Vorgehensweise bei § 106 ZPO

  • Ich habe hier eine merkwürdige Sache:
    In einer reichlich verzwickten Geschichte (mehrere Kläger, Beklagte, Widerbeklagte, alles unterschiedliche Streitwerte, unterschiedliche Kostenentscheidungen etc.) habe ich alle Anmeldungen etc. in einer großen Ausgleichung aufgelistet und alles ausgeglichen.
    Da hier aber - logischerweise - viele verschiedene Ansprüche entstehen, die eben nicht miteinander verrechenbar sind, habe ich insgesamt 7 KFB´s erlassen mit der einen großen Ausgleichung (damit jeder sieht, wie es dazu kam).
    Jetzt legt ein RA Beschwerde ein und hält mir vor, ich hätte mich nicht an die formale Vorgehensweise des § 106 ZPO gehalten (will sagen: ich hätte nur einen KFB erlassen dürfen).
    WIESO ???
    Macht Ihr das auch alles in einem Beschluss ???
    Und dann x vollstreckbare Teil-Ausfertigungen und wie ???

  • Sofern die Ansprüche verrechenbar sind, würde ich auch verrechnen. Aber man kann ja schlecht Ansprüche die z.B. der Beklagte zu 1 gegen die Klägerin zu 2 hat verrechnen mit Ansprüchen des Klägers zu 1 gegen den Bekklagten zu 1 :gruebel: Wenn`s nicht geht, dann müssen eben sieben KFB her...

    Komplizierte Probleme heißen komplizierte Probleme, weil es keine einfachen Lösungen für sie gibt, sonst hießen sie einfache Probleme.

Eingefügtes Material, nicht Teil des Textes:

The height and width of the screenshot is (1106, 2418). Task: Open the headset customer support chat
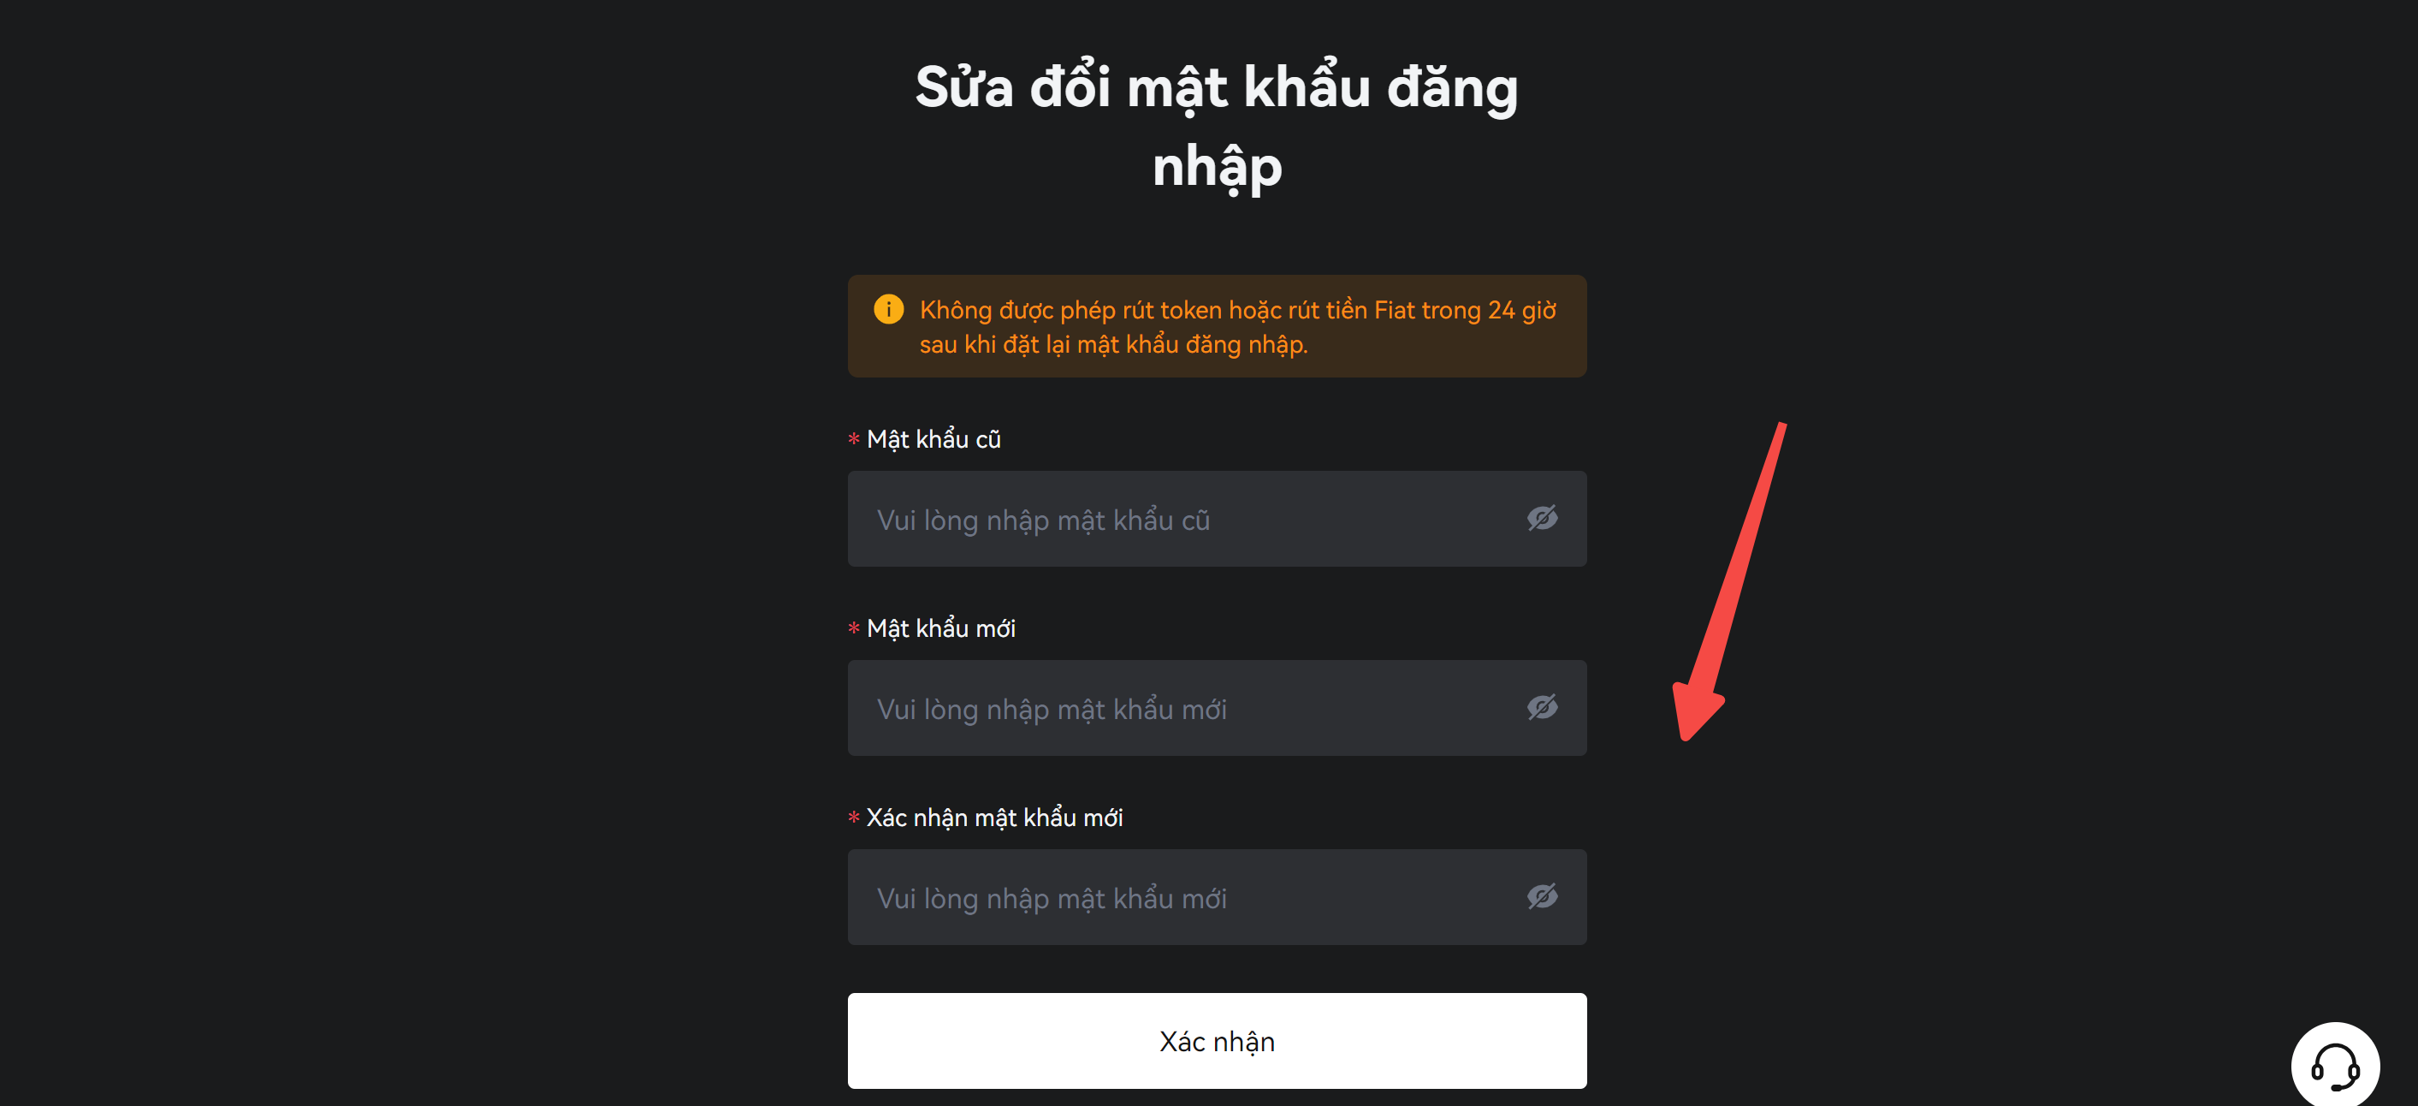click(x=2334, y=1066)
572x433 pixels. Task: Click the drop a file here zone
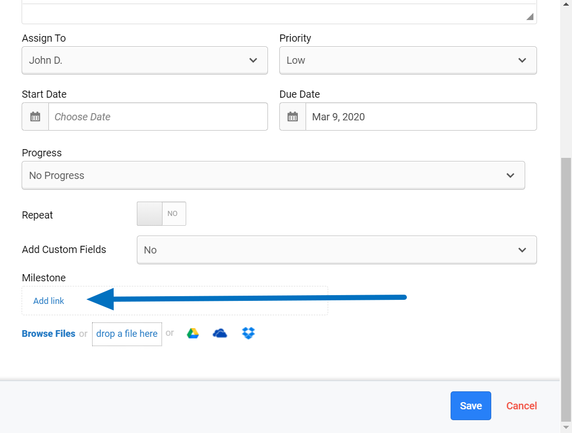click(x=127, y=334)
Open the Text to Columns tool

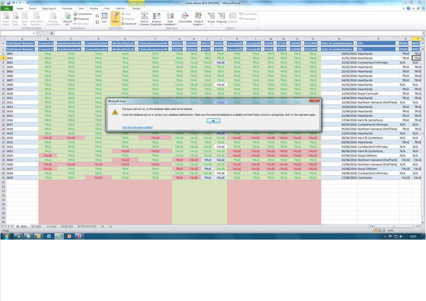[144, 19]
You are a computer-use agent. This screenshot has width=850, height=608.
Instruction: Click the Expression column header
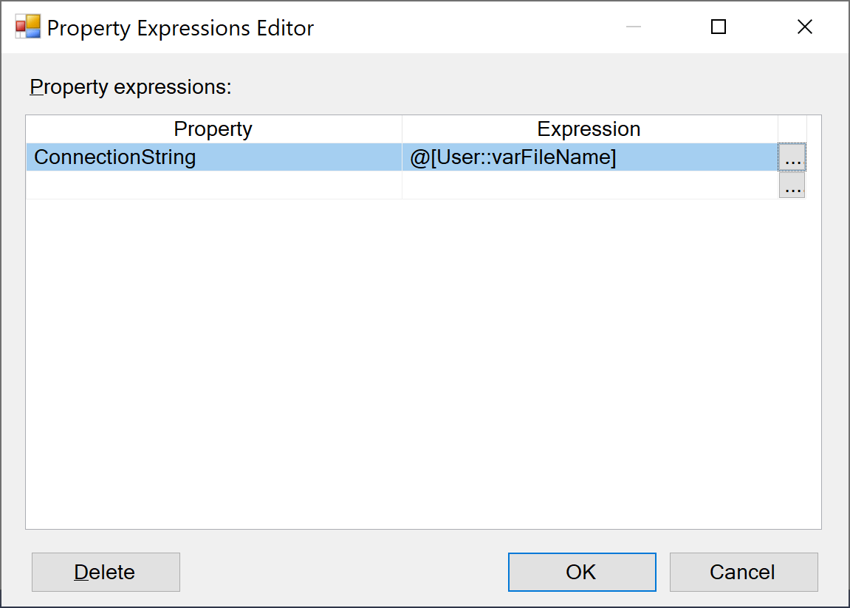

    - Frank Nägele, KStA v. 25.3.17 -

  • Genau das wird bei mir ganz anders gehandhabt. Es werden bei derartigen Konstellationen, wo "nichts zusammenpasst", grundsätzlich mehrere Kostenfestsetzungsbeschlüsse erlassen (ich hatte auch schon 7 in einer Akte). Die Aufrechnung ist Sache der Parteien untereinander. Eine gängige Vorgehensweise nach § 106 ZPO mit nur einem Beschluss gibt es in solchen Fällen nicht und ist in aller Regel mangels Anspruchs- bzw. Parteiengleichheit auch nicht umsetzbar.

  • Zitat von 13

    Genau das wird bei mir ganz anders gehandhabt.



    Dann würdest Du also in so einem Fall auch dann nicht verrechnen, wenn Du z. B. einen Anspruch Kl. 1 gegen Bekl 1 und einen Anspruch Bekl 1 gegen Kl 1 hättest?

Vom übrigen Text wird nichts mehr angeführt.